Paolo Robotti era un funzionario del Partito comunista italiano e viveva a Mosca (per incarico del Pci), ma nel 1938 fu arrestato improvvisamente dai sovietici e rinchiuso nel carcere della Lubianka (fino al 1941, quando fu “riabilitato” e lavorò in fabbrica, organizzando il trasferimento di uomini e macchinari in Siberia). Il 9 marzo, alle tre di notte, suonarono alla porta della casa in cui stava con la moglie, entrarono un ufficiale sovietico e un soldato armato, esibendo un mandato di arresto e perquisizione. Lo portarono alla Lubianka, non gli fecero imboccare le scale per salire negli uffici, ma quelle che portavano nei sotterranei. Entrò in una cella, già piena. A mezzogiorno fu chiamato, si aspettava un interrogatorio, invece fu fatto salire su un furgone già stipato di altri arrestati: tutti “compagni” come lui, tutti sbalorditi. Scoprì che cos’era la “troika”: composta dai cekisti (Ceka, la polizia politica che poi divenne il Kgb), doveva giudicare sommariamente i delitti di controrivoluzione.
Nella camerata gli “inquilini” erano soprattutto sovietici ma c’erano anche molti ungheresi, coreani, cinesi, lettoni, tedeschi, bulgari, iugoslavi. Eravamo tutti –ha ricordato Robotti- incriminati in base all’art.58 (reato di propaganda controrivoluzionaria). E decise di respingere tutte le accuse, facendo resistenza, pur sapendo che il dichiararsi comunista poteva costituire una aggravante.
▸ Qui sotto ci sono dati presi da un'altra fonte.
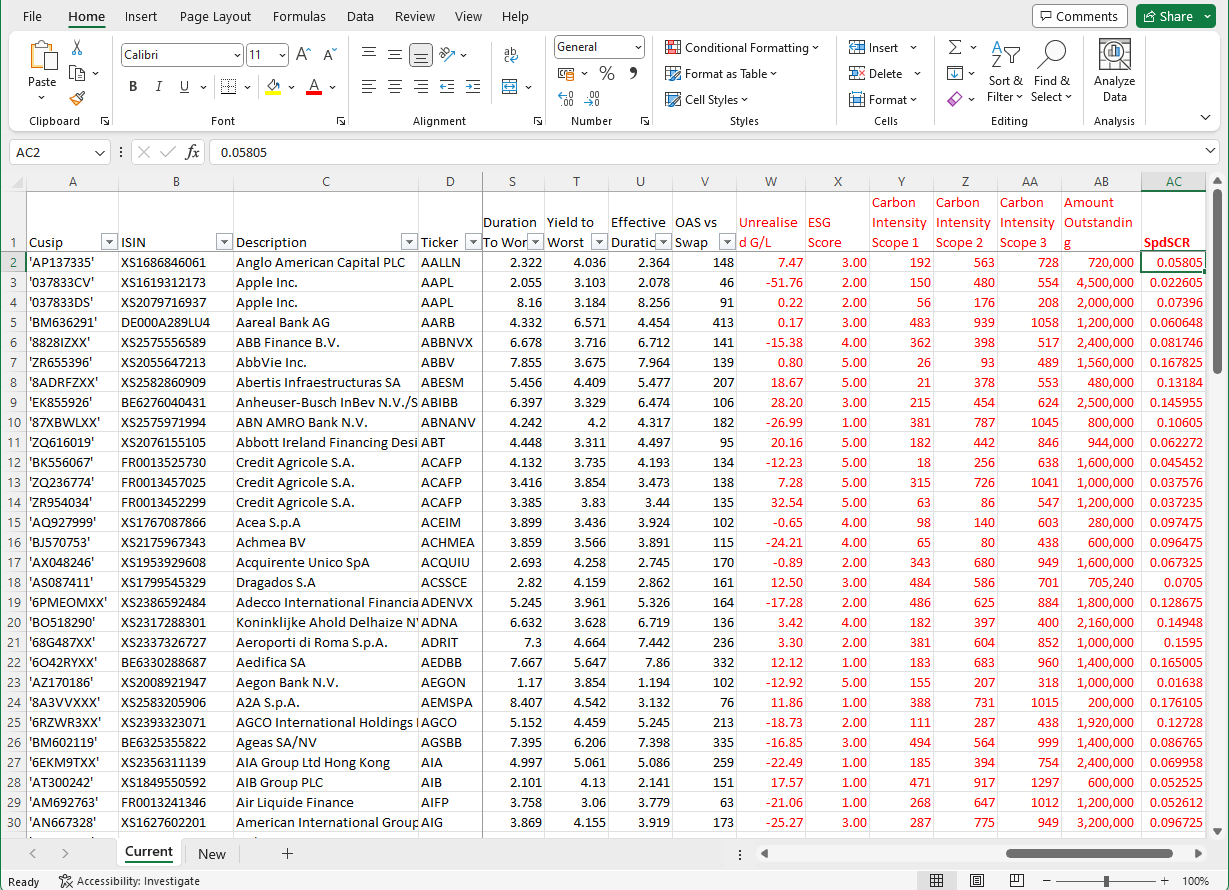1229x890 pixels.
Task: Apply the red font color swatch
Action: tap(313, 87)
Poi venne il gulag, per i lavori forzati. Norilsk era il gulag: a 320 km a nord del circolo polare artico. I prigionieri dovevano estrarre il nichel: dai 20-30mila dei primi anni divennero 100-140mila dopo il 1950. Turni di lavoro di 12 ore anche nella bufera, con soli 10 minuti di pausa per scaldarsi le mani. Se non venivano rispettati i ritmi di produzione e le quote fissate dai capi, scattava la fucilazione, e la media era di 30 esecuzioni al giorno. Di notte, per la fame, Robotti ricorda che si alzava per acchiappare i topi della baracca, e cucinarli di nascosto in un barattolo.
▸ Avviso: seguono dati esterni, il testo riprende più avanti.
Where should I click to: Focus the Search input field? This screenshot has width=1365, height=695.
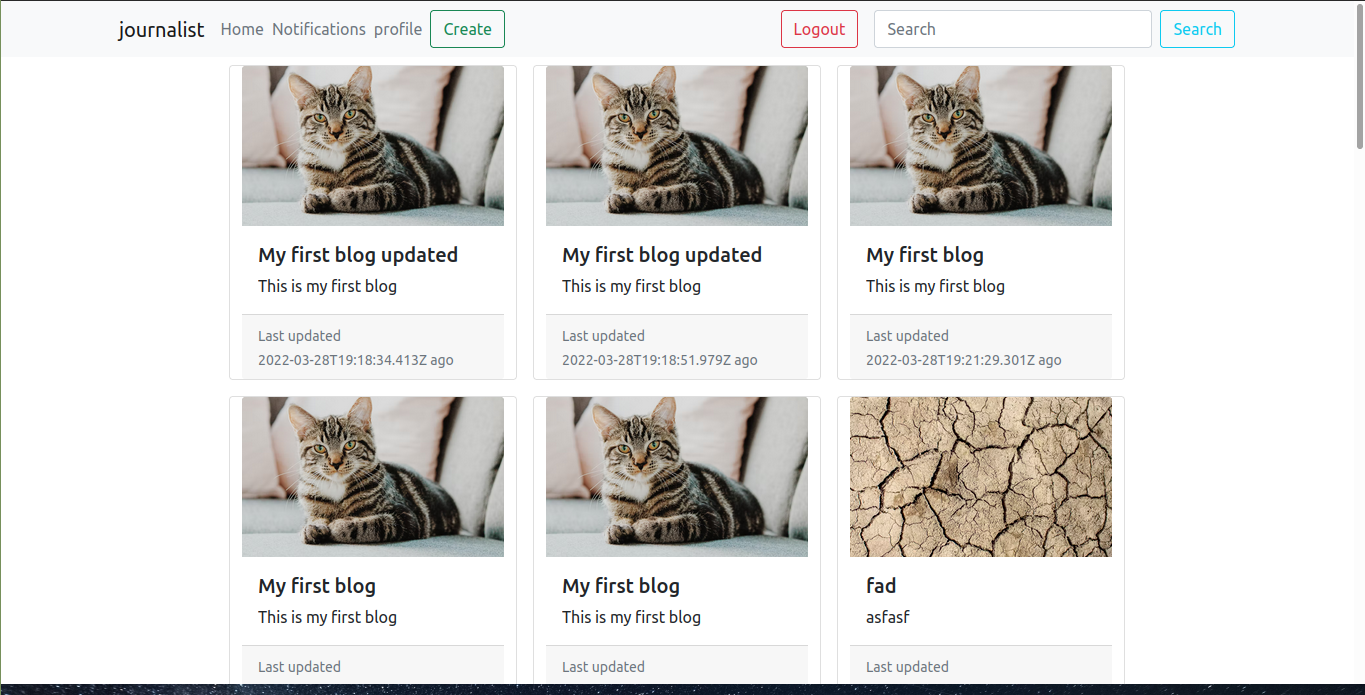click(1012, 29)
Alla fine della guerra il Norisk Nichel è diventato un maxicomplesso minerario-siderurgico che ha detenuto per anni il primato assoluto della produzione di nichel nel mondo, senza contare il 58% del rame estratto in Russia, l’80% del cobalto, il 100% del platino. Era, ed è tutt’ora, il Klondike della Siberia, e non è mai mancata la mano d’opera. Anche se alle donne si consigliava di andare a partorire altrove, se volevano bimbi sani. E il vicesindaco Natalia Lylina, una bella ed elegante signora, alcuni anni fa ha spiegato a un famoso giornalista (Ettore Mo, del Corriere della Sera) che tra gli ergastolani di Stalin c’erano artisti, scrittori, musicisti, architetti, ed evidentemente “ hanno inoculato in noi questo germe culturale. Così oggi in città abbiamo teatri, scuole di danza, auditorium, scuole di musica”. Proprio dove morirono più di 2 milioni di deportati.
Paolo Robotti riuscì a rientrare in Italia nel 1947, perché aveva partecipato alla difesa di Mosca durante l’invasione nazista. Nonostante tutto, rimase comunista, “ma italiano”, diceva.